In May, the FDA announced an opportunity to submit feedback on what patients prefer in their medical devices to guide the agency’s regulatory decisions.
The agency has posted a Priority List of areas that particularly need patient input, which includes:
- Understanding how people with diabetes value certain attributes of diabetes devices like interoperability
- Benefit-risk tradeoffs related to treatments for diabetes
- Understanding patient views on apps
- Personal experiences with devices
- User desires to have a product available as soon as possible (vs. doing more clinical trials and having more confirmation of less risk).
The FDA wants feedback on whether the list needs to be changed and any information about existing studies that can address the listed areas. A public docket is now open, with comments due by July 2.

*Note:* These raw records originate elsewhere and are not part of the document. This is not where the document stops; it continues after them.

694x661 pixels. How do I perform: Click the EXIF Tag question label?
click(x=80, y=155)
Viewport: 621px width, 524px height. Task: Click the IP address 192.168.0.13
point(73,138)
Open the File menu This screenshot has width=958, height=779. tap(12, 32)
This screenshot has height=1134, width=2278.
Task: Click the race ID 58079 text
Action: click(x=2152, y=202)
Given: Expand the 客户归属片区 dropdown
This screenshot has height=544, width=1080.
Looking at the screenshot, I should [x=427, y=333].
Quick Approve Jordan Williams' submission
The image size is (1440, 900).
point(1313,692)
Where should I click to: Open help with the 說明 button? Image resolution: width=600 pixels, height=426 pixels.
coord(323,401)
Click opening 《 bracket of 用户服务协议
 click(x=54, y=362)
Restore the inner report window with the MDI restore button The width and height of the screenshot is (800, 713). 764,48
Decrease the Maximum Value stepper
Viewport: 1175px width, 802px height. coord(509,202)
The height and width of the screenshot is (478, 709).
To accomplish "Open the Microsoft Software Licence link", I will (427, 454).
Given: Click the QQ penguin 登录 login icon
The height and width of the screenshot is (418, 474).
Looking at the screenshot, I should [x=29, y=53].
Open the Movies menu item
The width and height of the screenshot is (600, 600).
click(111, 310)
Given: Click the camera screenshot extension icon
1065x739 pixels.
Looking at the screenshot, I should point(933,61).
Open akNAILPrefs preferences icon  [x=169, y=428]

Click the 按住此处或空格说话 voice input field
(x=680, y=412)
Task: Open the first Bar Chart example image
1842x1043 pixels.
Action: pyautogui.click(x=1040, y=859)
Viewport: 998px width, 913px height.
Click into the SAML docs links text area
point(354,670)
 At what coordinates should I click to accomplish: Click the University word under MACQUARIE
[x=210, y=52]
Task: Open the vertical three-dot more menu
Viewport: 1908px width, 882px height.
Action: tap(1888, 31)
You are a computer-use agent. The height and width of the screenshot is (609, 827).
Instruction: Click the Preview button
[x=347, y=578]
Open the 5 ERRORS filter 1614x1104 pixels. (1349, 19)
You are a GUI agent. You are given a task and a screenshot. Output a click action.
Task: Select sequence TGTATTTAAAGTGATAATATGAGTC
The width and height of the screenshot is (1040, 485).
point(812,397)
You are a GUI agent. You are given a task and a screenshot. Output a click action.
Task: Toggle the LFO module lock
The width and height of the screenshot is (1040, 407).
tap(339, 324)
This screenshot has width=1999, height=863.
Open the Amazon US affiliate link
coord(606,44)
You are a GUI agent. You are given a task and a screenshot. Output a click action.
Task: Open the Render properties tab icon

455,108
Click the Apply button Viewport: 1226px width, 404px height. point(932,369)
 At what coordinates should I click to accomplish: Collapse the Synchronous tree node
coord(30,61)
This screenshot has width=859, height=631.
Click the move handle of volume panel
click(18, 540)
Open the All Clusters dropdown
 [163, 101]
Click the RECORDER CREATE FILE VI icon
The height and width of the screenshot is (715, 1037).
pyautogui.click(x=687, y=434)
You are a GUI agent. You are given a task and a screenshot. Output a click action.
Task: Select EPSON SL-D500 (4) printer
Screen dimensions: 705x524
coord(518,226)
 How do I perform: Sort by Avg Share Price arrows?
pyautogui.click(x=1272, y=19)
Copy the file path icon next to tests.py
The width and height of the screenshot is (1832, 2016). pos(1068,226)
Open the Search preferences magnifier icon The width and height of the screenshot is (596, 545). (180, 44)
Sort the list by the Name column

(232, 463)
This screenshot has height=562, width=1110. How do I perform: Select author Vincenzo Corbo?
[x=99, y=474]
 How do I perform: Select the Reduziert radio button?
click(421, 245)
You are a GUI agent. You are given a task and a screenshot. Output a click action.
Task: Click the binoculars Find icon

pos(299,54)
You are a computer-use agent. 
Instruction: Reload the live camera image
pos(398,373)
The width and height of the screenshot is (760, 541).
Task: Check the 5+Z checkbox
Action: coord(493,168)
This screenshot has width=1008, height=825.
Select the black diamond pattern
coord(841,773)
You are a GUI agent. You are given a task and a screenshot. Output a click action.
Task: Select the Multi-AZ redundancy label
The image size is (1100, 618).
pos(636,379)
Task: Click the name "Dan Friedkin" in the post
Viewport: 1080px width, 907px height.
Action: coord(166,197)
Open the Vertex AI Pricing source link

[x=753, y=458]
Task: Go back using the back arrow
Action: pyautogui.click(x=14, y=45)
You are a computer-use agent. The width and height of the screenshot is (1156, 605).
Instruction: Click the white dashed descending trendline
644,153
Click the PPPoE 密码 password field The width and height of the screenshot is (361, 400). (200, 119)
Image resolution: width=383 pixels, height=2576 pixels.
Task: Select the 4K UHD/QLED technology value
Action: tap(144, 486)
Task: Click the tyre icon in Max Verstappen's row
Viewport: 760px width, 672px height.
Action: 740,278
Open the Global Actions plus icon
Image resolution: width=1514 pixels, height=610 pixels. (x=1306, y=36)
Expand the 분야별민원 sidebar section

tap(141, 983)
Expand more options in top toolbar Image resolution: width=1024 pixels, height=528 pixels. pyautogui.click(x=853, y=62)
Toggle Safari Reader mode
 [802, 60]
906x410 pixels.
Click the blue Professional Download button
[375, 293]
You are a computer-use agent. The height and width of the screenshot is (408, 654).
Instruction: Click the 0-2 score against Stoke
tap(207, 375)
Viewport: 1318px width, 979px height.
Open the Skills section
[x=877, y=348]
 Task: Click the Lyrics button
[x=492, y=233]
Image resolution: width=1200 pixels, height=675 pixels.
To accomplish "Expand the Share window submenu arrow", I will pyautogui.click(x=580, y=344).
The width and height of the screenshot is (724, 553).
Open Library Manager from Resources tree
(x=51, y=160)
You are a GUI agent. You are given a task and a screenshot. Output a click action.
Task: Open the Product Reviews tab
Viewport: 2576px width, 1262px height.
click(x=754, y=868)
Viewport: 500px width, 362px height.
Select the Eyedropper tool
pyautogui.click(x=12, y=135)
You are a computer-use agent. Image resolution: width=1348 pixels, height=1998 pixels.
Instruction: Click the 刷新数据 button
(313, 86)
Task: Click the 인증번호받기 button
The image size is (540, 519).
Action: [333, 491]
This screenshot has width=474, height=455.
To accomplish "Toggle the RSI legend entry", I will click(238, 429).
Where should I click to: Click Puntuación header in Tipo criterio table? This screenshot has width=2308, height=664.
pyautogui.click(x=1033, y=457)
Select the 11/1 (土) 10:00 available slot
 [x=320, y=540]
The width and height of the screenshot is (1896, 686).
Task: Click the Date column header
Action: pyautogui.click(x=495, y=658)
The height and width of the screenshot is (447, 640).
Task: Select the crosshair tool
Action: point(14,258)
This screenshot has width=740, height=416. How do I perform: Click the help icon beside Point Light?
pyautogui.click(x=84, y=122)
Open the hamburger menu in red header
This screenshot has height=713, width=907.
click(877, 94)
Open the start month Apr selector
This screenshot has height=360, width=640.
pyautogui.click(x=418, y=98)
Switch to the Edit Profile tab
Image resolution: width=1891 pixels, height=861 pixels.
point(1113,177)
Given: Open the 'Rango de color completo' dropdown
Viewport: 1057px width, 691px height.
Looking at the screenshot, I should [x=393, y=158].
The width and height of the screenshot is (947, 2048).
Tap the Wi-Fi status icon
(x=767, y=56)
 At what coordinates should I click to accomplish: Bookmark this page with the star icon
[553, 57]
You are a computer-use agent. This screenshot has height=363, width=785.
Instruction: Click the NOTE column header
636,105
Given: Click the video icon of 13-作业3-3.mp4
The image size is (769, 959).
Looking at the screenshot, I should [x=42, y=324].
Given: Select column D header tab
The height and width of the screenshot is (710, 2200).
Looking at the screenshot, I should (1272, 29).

We view this call for feedback as a positive for diabetes technology, since it will allow device manufacturers to measure meaningful patient input like the added value of interoperability and connectivity, user experience and device convenience (e.g., smartphone and Watch bolusing), quality of life and alarms (e.g., sleep, interruptions), time spent on diabetes, and beyond. While these attributes might not directly improve A1C or time-in-range, they are most certainly valued by many people with diabetes and can make an enormous difference in real-world use.
Strong patient-preference data like this could help accelerate the development and approval of much-needed products, too. FDA’s device division has been forward-thinking in approvals and novel pathways like iCGM and ACE Pump, but there remains only one hybrid closed-loop system on the US market (670G) and no basal-bolus decision support for MDI users.
For more background, the FDA has a page on using patient preference information in device submissions.